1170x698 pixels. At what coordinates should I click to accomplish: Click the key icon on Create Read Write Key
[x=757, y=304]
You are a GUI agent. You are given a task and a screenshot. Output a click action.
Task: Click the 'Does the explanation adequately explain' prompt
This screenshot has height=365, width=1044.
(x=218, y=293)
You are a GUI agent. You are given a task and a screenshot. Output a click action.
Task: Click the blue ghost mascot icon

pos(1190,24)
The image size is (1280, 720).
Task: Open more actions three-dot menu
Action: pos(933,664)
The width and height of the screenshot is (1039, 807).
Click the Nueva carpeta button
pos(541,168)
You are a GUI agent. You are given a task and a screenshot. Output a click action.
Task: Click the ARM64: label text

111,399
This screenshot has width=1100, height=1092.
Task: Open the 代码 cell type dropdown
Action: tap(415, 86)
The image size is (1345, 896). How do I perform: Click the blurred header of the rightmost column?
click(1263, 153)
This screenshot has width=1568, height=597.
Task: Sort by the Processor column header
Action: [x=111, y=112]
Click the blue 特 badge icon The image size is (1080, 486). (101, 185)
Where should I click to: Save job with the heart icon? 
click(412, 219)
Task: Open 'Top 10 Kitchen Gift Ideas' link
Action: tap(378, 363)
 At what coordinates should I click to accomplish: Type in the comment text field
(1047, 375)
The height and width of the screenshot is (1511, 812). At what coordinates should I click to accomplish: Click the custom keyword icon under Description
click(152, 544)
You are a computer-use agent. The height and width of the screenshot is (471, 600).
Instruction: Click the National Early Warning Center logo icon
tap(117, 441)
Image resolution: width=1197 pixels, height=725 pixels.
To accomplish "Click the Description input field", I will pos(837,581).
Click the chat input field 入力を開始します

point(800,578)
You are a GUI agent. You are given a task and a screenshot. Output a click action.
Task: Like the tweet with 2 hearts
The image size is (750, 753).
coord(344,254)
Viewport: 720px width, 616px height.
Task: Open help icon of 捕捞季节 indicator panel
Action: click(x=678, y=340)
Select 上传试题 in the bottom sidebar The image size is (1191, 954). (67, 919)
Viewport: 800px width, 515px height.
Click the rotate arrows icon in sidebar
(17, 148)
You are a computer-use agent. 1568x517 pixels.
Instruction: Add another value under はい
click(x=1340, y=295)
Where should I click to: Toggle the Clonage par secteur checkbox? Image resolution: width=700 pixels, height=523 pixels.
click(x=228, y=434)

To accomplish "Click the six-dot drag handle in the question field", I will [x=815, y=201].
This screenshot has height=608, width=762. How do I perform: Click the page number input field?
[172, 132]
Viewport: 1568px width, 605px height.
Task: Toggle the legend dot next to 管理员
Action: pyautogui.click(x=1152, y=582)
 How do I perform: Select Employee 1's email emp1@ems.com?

━━━━━━━━━━━━━━━━━━━━

Prompt: Reproduce the lines of the data from its start through the line containing "[x=757, y=304]", inclusive.

Task answer:
1170x698 pixels. At what coordinates should I click to accomplish: Click the key icon on Create Read Write Key
[x=757, y=304]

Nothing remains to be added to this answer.